Yup. I’m reading the link from this post and just got to the discussion of Berkson’s paradox, which seems to be the same effect.
What do you mean by “equally full”?
I mean “I’m about to pretend that ‘sexy’ and ‘good actor’ are binary variables centered to make the math super easy.” If you would like less pretending, read the Atlantic article linked by a thoughtful replier, since the author draws the nice graph to prove the general case.
I wouldn’t like less pretending and ‘sexy’/‘good actor’ being binary variables is fine with me (and I understand your comment overall), but still I don’t know what does it mean that the groups are equally full. (Equal size? That doesn’t follow from independence.)
Right, so I make the math-light but false assumption that casting directors will take above-average applicants, and also that you aren’t more likely to eventually become an actor if you’re sexy and can act well.
If you mean “above median”, I see.
There’s also e): A causes B within our sample, but A does not cause B generally, or in the sense that we care about.
For example, suppose a teacher gives out a gold star whenever a pupil does a good piece of work, and this causes the pupil to work harder.

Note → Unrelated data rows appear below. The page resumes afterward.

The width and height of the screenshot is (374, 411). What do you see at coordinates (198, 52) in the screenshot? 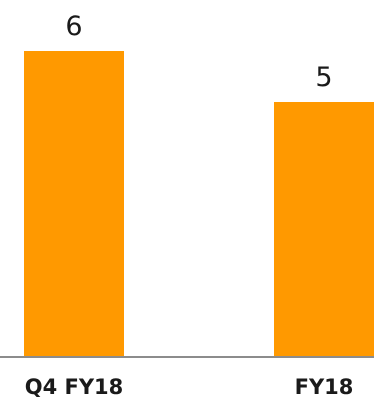
I see `value-labels-group: 65` at bounding box center [198, 52].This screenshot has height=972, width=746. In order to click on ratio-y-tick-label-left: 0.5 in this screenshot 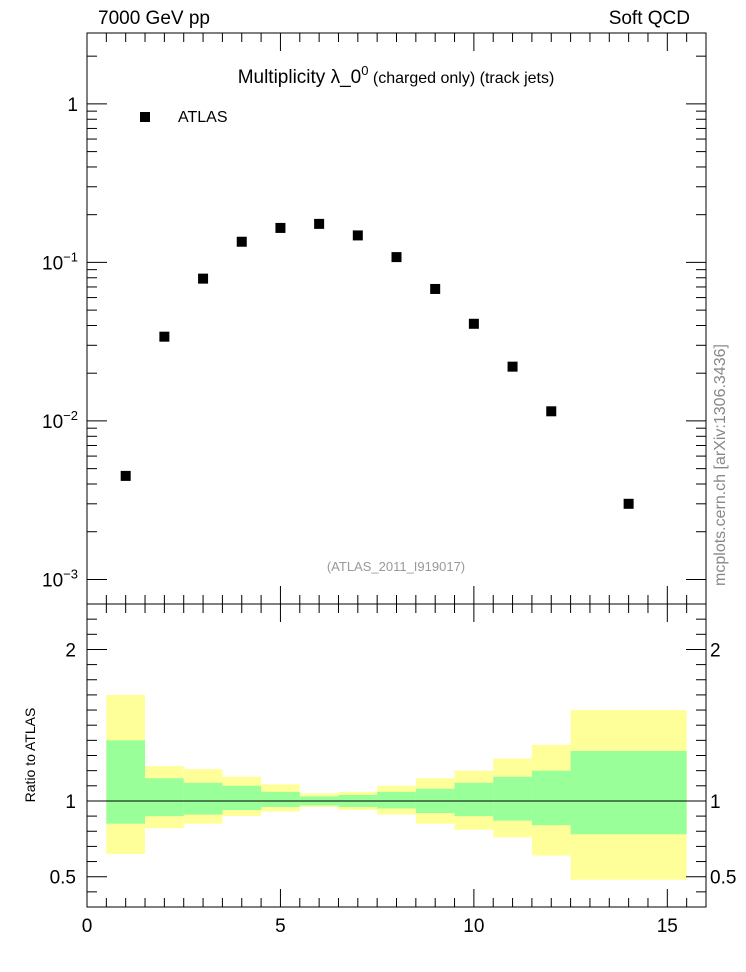, I will do `click(63, 878)`.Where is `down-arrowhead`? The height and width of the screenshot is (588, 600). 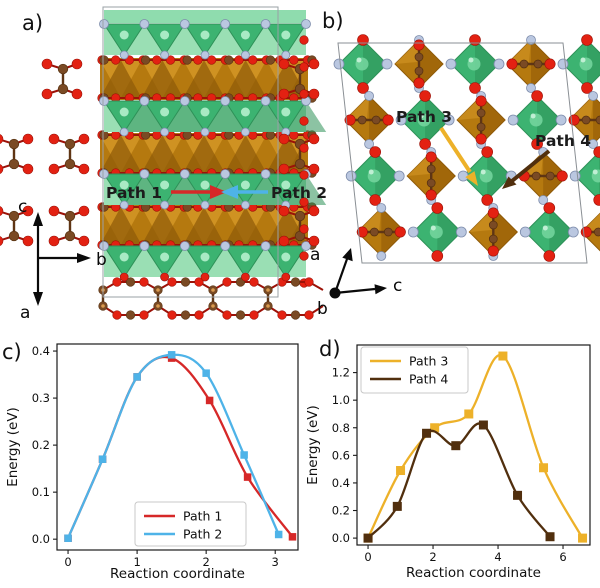 down-arrowhead is located at coordinates (38, 299).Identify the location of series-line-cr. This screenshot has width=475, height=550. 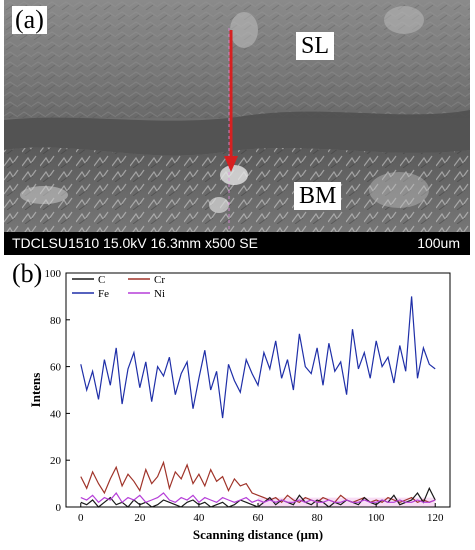
(258, 482).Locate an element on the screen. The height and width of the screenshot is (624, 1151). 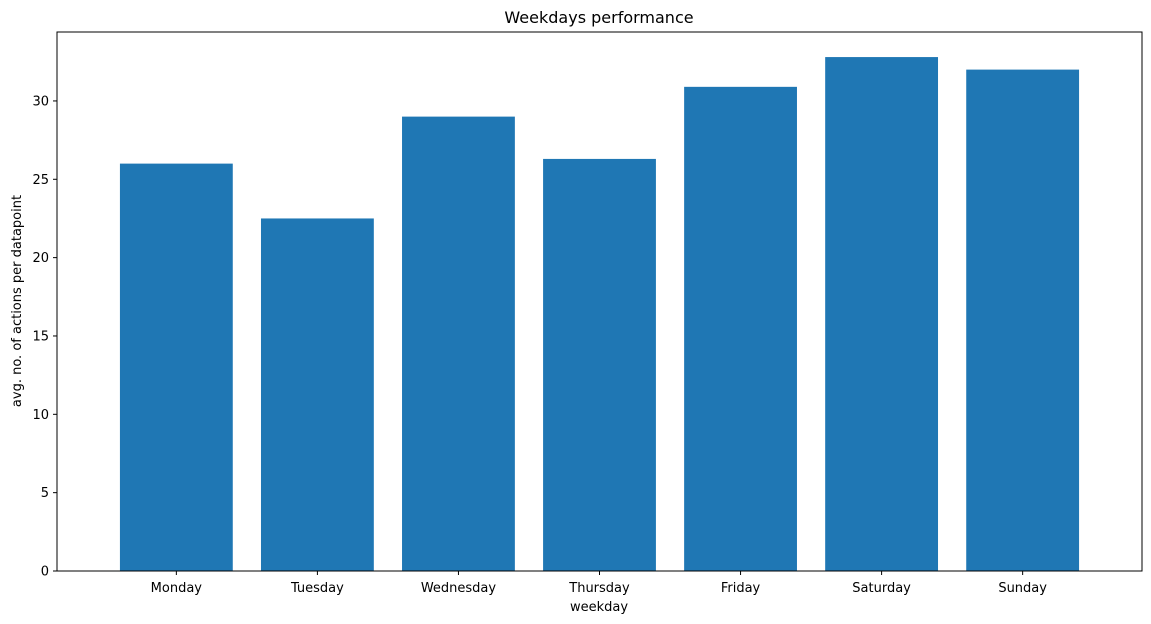
bar-sunday is located at coordinates (1023, 320).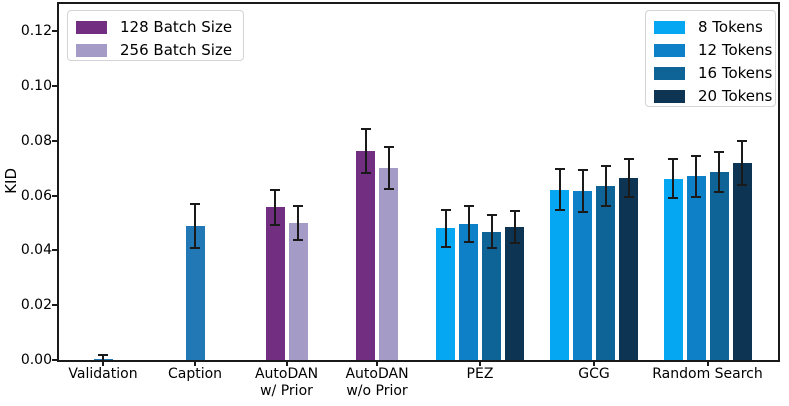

Suppose also that this effect is greatest on mediocre pupils and least on the best pupils—but the best pupils get most of the gold stars, naturally.

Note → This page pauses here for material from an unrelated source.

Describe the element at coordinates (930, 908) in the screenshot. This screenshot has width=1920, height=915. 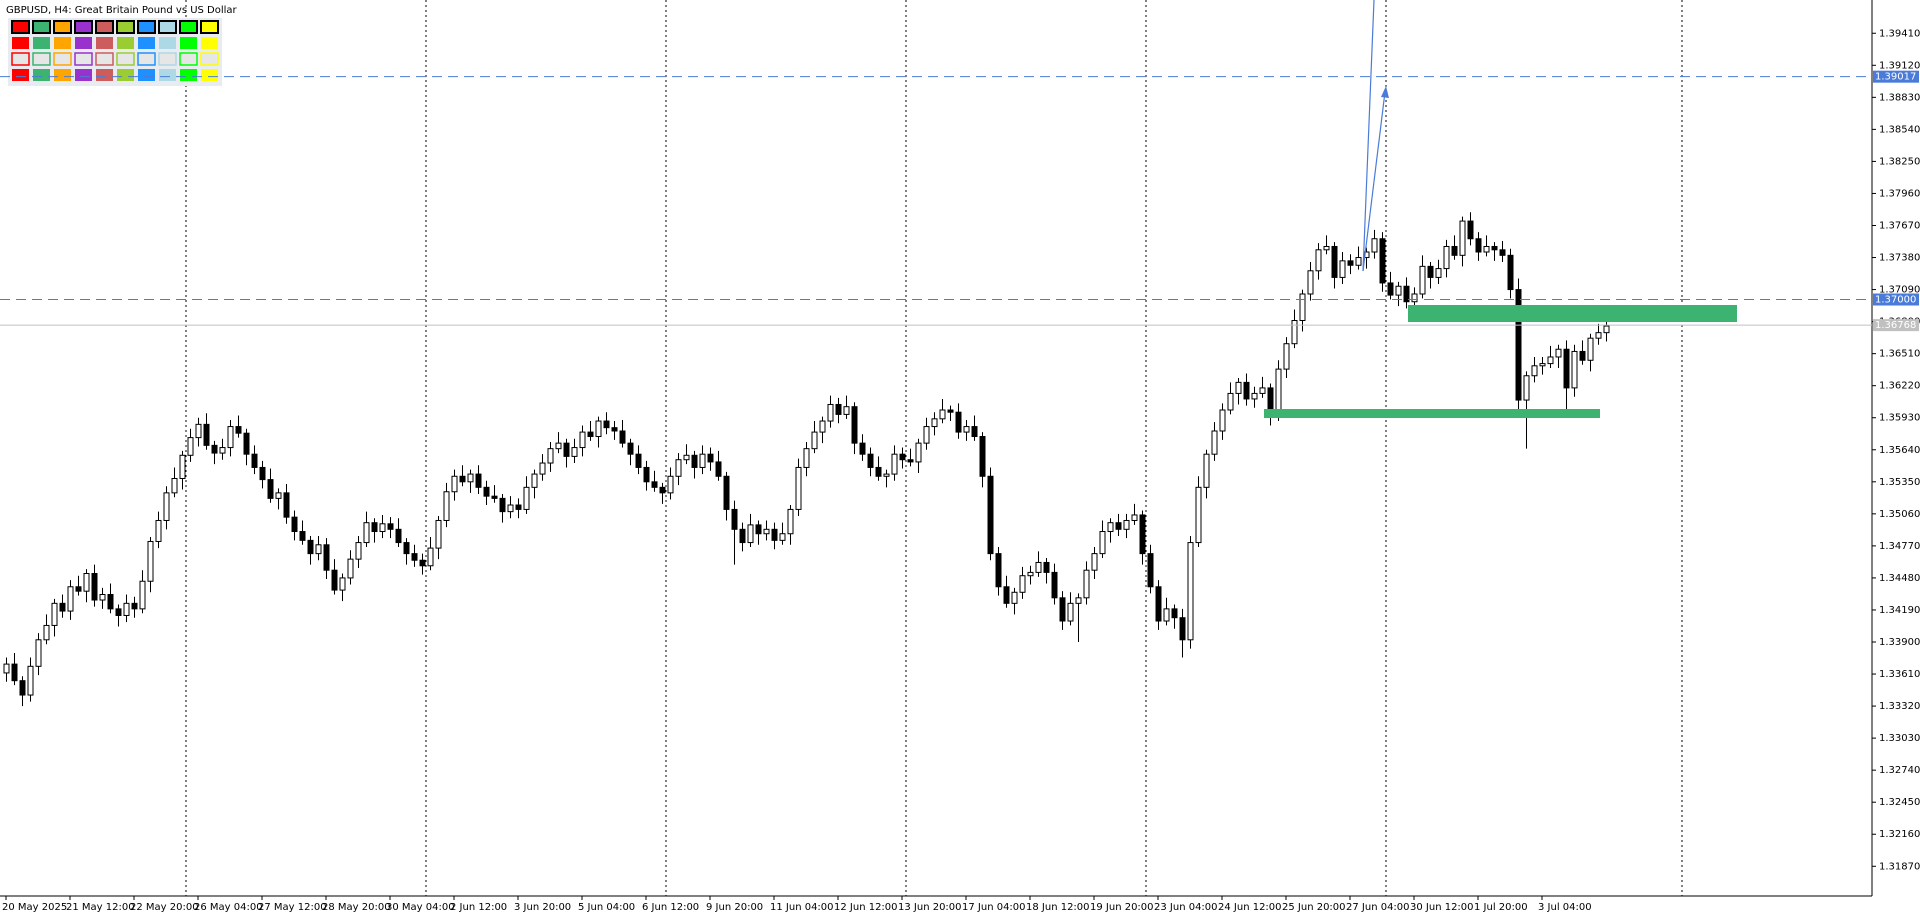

Now suppose an educational researcher observes the class, and notes the correlation between receiving a gold star, and increased effort. This is genuine causation. He then concludes that the teacher should give out more gold stars, regardless of whether the pupil does a good piece of work or not, and focus the stars on mediocre pupils. This change made, the gold stars no longer cause increased effort. The causation disappears! Changing the way the teacher hands out the gold stars changes the relationship between gold stars and effort. So although there was genuine causation in the original sample, there is no general causation, or causation in the sense we care about; we can’t treat the gold stars as an exogenous variable.
See also the Lucas Critique.
That’s because you have cause and effect reversed: The extra effort causes the gold stars, not the other way around.
No, the gold stars cause extra effort after they are given out. This is part of the hypothetical.
The pupils work harder after they are given a gold star because they see their good work is appreciated. But if the gold stars are given out willy-nilly, then the pupils no longer feel proud to get one, and so they lose their ability to make students work harder.
As Robert Lucas would put it, the relationship is not robust to changes in the policy regime.
If the gold stars are what is causing the hard work in the hypothetical, then the hypothetical policy of giving out more gold stars would work. If giving out more gold stars doesn’t improve work, then distribute the gold stars to the students who do the least work- that ones with the most room to improve.
If, on the other hand, gold stars are a proxy for recognition, then students who want recognition have an extra incentive to work hard. Giving out more gold stars dilutes the effect, and distributing them according to some other criteria than ‘who put in hard work on this assignment’ also reduces the effect. The cause of the extra hard work isn’t the gold stars, but the method by which gold stars are distributed.
This might me correlated http://www.slate.com/articles/health_and_science/science/2012/10/correlation_does_not_imply_causation_how_the_internet_fell_in_love_with_a_stats_class_clich_.single.html
I like how this guy complains about “internet blowhards” abusing this phrase, but then gets basic reporting of correlation in scientific papers wrong (by reporting causation in articles he wrote about those papers). There was a comment on that slate article calling him out on this.
Since it was the response to a quote from this article that gave me the idea, I’m going to infer that it’s causal.
Haha. This is the best idea I’ve heard today. I’ll help if there’s anything I can add.
lots of smart people argue about dumb things for irrational reasons on 4chan and reddit...
That might be a good place to dump links to succinct and engaging explanations.